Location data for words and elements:
— BEGIN —

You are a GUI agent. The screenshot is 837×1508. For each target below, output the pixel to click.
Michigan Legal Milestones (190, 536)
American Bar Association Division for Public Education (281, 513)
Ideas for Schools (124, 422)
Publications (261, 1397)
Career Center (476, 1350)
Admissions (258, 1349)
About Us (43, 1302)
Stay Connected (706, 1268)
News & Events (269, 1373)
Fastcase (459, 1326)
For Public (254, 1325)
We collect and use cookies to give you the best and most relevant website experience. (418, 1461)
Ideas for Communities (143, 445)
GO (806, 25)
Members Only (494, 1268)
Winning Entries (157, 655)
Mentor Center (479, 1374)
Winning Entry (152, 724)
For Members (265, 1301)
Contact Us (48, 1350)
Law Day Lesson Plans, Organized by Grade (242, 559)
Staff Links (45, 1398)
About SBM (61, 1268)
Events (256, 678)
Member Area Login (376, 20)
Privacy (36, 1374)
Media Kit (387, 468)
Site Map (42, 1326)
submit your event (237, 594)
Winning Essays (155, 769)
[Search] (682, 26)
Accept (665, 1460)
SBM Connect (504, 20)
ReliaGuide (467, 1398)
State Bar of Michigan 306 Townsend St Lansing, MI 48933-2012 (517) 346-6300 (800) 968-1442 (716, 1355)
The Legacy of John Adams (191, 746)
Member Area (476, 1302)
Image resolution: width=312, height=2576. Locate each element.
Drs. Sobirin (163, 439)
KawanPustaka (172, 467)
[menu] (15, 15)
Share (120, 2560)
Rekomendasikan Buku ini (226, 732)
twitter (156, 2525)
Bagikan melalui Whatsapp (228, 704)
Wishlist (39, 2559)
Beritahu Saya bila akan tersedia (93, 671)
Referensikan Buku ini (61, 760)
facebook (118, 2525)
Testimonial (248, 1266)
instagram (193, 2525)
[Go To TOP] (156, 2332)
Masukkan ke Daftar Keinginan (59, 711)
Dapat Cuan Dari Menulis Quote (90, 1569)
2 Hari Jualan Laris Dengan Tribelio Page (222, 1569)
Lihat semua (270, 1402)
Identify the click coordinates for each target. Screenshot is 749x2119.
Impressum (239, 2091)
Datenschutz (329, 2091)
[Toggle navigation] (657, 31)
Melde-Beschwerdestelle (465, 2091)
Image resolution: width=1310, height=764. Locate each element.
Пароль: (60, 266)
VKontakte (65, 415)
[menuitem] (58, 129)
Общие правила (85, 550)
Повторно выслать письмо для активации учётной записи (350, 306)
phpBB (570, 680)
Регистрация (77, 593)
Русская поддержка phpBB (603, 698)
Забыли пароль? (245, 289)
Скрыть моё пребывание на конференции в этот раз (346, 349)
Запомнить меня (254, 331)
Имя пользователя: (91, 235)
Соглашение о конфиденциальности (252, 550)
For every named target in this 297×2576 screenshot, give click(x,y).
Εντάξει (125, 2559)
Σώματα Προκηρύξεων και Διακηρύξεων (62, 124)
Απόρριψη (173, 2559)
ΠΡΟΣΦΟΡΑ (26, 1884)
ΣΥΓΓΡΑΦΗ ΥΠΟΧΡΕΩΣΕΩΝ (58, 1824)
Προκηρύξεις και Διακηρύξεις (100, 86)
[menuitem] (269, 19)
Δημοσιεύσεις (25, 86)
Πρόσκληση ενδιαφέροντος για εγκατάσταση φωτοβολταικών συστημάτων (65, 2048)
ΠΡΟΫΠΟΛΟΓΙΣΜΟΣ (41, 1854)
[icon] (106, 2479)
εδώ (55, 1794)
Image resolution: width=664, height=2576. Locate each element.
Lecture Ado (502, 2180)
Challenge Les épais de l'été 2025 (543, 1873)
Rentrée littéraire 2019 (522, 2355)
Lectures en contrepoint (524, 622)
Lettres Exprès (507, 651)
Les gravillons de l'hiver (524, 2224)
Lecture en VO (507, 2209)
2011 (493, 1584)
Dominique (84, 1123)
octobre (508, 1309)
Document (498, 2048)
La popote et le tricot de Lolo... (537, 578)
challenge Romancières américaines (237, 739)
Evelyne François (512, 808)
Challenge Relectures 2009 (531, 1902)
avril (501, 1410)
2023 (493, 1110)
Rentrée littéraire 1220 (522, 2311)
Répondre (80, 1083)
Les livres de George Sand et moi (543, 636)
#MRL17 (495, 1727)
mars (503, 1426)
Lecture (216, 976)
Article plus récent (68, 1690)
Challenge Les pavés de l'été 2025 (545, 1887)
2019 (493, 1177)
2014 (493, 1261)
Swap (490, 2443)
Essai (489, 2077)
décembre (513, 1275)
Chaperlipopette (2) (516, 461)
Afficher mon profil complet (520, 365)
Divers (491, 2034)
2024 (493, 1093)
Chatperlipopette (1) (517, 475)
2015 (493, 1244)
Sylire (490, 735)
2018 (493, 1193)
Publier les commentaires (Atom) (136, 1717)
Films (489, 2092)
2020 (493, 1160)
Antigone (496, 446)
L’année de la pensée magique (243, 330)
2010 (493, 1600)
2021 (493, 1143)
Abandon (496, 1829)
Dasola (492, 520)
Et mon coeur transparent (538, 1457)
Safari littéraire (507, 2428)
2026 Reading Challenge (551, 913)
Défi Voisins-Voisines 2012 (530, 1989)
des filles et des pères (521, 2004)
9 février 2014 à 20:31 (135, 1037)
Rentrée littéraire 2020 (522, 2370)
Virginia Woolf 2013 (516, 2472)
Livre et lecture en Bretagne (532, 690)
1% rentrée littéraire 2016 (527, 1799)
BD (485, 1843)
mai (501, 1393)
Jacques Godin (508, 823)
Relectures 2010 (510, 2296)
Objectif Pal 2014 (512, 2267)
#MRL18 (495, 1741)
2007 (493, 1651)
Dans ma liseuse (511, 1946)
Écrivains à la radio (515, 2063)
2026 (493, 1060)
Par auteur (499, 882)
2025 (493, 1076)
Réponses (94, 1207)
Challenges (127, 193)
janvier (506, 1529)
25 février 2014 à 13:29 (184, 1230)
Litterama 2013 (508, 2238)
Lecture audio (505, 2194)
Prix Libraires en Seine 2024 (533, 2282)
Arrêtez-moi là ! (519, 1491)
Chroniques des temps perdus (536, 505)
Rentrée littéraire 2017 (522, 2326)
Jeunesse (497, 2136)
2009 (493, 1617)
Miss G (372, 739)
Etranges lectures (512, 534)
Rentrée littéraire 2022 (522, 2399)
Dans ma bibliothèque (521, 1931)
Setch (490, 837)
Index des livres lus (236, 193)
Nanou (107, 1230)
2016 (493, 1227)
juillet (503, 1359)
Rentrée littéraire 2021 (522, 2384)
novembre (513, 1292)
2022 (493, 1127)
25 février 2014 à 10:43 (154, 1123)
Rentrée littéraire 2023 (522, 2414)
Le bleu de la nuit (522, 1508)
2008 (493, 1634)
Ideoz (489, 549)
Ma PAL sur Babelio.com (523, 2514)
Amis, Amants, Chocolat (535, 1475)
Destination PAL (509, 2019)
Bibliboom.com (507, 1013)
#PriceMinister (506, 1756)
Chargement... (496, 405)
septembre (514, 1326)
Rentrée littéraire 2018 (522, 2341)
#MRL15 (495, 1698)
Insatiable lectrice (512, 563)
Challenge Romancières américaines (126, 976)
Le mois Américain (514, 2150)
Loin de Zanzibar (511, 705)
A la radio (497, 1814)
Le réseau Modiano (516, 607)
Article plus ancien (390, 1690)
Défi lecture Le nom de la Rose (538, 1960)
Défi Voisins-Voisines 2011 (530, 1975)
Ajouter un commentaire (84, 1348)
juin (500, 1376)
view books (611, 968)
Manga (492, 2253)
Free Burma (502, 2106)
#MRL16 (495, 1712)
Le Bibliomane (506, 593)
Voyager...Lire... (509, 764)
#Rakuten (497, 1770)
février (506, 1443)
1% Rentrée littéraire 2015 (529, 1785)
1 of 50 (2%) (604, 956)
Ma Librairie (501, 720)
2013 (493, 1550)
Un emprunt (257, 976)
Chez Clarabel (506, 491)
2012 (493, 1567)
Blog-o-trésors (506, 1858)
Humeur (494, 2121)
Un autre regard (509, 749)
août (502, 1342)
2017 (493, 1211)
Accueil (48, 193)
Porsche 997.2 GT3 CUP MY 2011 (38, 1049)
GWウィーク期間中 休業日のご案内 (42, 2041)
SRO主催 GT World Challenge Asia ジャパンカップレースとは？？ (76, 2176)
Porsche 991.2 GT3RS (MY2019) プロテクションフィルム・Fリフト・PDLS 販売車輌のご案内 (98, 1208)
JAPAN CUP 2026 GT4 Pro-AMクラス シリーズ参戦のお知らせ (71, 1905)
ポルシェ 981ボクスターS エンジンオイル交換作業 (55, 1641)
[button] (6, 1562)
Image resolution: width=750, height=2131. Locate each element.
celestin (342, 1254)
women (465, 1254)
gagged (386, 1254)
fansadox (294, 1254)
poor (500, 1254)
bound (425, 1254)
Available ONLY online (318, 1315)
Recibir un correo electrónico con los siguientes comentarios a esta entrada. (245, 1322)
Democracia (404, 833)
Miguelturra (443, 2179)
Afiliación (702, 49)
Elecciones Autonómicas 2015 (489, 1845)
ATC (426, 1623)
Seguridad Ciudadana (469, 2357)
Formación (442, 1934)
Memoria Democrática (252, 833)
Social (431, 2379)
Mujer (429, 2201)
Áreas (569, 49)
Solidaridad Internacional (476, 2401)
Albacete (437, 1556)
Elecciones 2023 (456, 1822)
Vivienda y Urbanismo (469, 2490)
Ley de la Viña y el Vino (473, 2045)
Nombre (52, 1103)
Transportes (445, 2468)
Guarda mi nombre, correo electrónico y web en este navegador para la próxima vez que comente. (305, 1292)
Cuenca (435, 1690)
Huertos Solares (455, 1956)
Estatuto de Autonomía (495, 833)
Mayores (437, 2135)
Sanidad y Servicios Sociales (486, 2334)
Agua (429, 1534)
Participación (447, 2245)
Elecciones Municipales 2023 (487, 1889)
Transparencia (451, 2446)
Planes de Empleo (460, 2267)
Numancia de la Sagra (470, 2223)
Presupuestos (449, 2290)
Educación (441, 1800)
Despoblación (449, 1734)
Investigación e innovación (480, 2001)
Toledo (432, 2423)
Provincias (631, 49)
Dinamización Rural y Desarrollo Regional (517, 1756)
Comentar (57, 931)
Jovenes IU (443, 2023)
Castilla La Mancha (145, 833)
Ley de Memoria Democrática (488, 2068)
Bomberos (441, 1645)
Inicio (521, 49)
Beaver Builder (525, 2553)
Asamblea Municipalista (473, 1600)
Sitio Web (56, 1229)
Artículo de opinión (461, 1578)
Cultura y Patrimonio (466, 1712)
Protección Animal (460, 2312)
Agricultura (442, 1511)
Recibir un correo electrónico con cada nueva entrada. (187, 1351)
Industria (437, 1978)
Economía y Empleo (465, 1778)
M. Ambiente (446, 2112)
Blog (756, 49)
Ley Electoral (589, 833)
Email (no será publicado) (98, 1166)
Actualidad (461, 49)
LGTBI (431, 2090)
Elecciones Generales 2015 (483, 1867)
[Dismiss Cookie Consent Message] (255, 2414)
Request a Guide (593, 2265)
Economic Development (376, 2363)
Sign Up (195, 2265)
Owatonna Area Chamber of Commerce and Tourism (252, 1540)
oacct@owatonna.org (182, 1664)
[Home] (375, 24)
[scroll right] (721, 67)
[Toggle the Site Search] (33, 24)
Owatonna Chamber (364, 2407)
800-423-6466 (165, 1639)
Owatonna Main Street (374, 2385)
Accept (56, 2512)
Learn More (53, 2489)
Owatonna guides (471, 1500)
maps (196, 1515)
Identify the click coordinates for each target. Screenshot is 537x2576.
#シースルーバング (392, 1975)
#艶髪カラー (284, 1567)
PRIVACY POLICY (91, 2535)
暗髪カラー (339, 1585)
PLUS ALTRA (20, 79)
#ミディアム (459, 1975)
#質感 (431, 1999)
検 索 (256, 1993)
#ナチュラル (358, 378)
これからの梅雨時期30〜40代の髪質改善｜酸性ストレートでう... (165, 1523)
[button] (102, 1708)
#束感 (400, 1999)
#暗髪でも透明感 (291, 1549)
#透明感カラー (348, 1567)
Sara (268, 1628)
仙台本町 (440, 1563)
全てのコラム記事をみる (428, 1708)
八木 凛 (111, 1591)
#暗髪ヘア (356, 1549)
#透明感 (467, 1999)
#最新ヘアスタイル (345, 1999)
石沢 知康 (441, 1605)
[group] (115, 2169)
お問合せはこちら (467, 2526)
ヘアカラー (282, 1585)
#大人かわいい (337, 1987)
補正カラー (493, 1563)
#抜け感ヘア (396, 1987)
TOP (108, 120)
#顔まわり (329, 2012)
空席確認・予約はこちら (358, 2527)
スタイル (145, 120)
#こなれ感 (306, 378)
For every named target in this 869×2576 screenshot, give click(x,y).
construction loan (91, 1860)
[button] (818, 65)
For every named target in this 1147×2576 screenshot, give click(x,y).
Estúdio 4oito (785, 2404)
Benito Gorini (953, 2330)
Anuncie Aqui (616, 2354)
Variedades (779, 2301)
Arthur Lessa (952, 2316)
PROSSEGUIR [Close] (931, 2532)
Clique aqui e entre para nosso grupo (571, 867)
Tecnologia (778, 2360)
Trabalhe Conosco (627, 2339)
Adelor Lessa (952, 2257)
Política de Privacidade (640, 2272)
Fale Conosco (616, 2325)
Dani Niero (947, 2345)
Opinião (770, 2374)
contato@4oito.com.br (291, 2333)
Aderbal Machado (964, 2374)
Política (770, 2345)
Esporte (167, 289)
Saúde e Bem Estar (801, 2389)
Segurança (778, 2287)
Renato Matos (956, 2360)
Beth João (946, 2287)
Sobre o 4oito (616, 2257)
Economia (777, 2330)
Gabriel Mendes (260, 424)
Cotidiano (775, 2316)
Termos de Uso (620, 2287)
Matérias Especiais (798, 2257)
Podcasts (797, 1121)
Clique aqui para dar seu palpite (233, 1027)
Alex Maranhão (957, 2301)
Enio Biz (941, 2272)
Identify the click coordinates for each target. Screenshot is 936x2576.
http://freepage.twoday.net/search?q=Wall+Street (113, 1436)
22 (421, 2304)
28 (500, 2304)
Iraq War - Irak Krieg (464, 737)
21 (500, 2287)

— END —

» Required work
Scale the listing lines starting at the one containing "Tecnologia (778, 2360)" and ending at the one containing "Esporte (167, 289)", both included, reproducing each line in full with its x and y coordinates multiplied by 0.95 and rounded to whole numbers, halves up. Return only those lines.

» Result of this task
Tecnologia (739, 2242)
Trabalhe Conosco (596, 2222)
Adelor Lessa (904, 2144)
Política de Privacidade (608, 2158)
Fale Conosco (585, 2209)
Dani Niero (900, 2228)
Opinião (732, 2255)
contato@4oito.com.br (276, 2216)
Aderbal Machado (916, 2255)
Política (732, 2228)
Esporte (159, 275)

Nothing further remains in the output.